L'enseignement de la langue vivante 3 au cycle terminal poursuit les mêmes objectifs qu'en classe de seconde générale et technologique et relève de la même pédagogie, qui tient compte de l'expérience et de la maturité des élèves, de leurs goûts et préoccupations. La compétence de communication élémentaire acquise en classe de seconde est développée en classe de première. La compréhension s'affine, l'expression gagne en complexité, en degré d'abstraction et en autonomie. L'oral reste prioritaire, mais l'écrit occupe une place plus importante qu'en classe de seconde. Le professeur propose aux élèves des documents authentiques ou didactisés variés, propres à solliciter leur curiosité et leur réflexion, riches en contenu culturel. Face à la diversité et au nombre croissant des faits de langue nouveaux auxquels les élèves sont exposés, le professeur s'attache à distinguer grammaire et lexique de production, grammaire et lexique de reconnaissance. L'assimilation des structures et du vocabulaire se fait dans l'esprit de l'approche raisonnée de la langue. Le professeur encourage les élèves à développer leurs stratégies individuelles d'apprentissage et de compensation, à travailler en autonomie et en groupe.
Compréhension de l’oral et de l’écrit
Si, au début de la classe de première, un élève en LV3 a une connaissance de la langue encore limitée, sa maturité et sa pratique d'autres langues étrangères vont permettre au professeur de l'exposer très vite à des enregistrements authentiques, contenant un lexique ou des structures inconnus dont il pourra inférer le sens ou qu'il pourra ignorer. Le professeur continue à guider l'élève, à lui proposer des activités de reconnaissance et de repérage mais, en lui apprenant à gérer l'inconnu, il le mène aussi progressivement vers une plus grande autonomie dans l'écoute, ce qui lui permet d'accéder plus directement au sens du message.
La durée du document dépend de la nature de celui-ci et du projet d'écoute (repérage, reconnaissance, retranscription d'un bref passage) mais, d'une manière générale, elle ne dépasse pas quelques minutes. Le professeur propose des documents variés, authentiques ou didactisés (poèmes enregistrés, chansons, interviews, dialogues) évoquant des sujets liés autant que possible au cadre culturel défini pour l'enseignement en LV1 et LV2.
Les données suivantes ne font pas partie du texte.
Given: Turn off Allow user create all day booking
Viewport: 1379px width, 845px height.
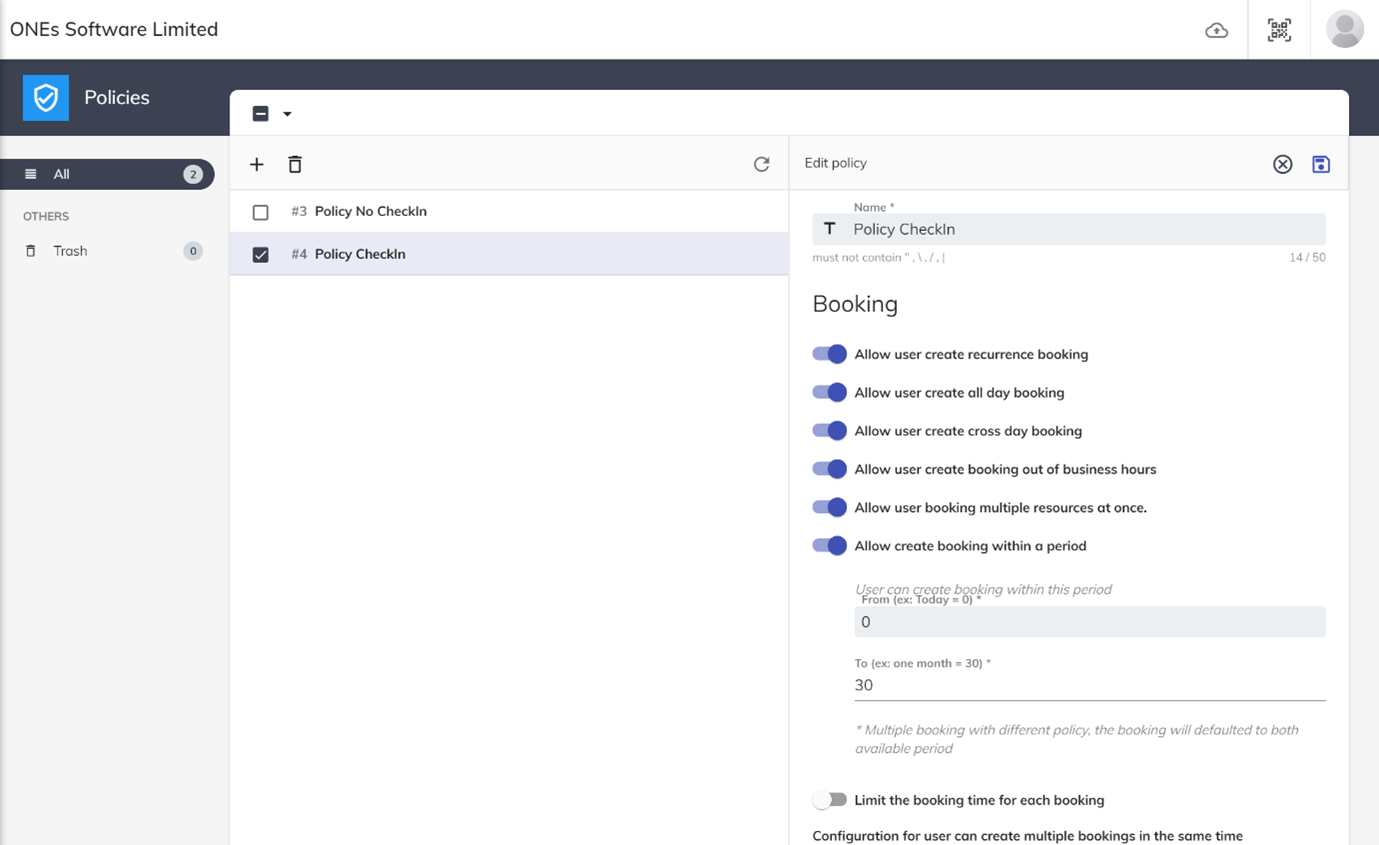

Comme à l'oral, l'élève est confronté à des documents écrits comportant une plus grande part d'éléments lexicaux ou grammaticaux inconnus. Dans le cadre du travail spécifique sur la compréhension, le professeur n'explique que les éléments indispensables à celle-ci et favorise la lecture silencieuse de documents inconnus portant sur une thématique connue.
Les activités proposées sont plus complexes qu'en classe de seconde (trouver l'information essentielle d'un paragraphe, les articulations d'un texte) et vont plus loin dans la recherche du sens. On ne se contente en aucun cas du seul repérage d'éléments isolés. Les documents sont plus longs mais sans excès, de nature variée (récits, dialogues, poésies, publicités) liés autant que possible au cadre culturel. La compréhension en tant que telle, de l'écrit comme de l'oral, fait l'objet d'un entraînement spécifique et systématique, souvent très gratifiant pour les élèves.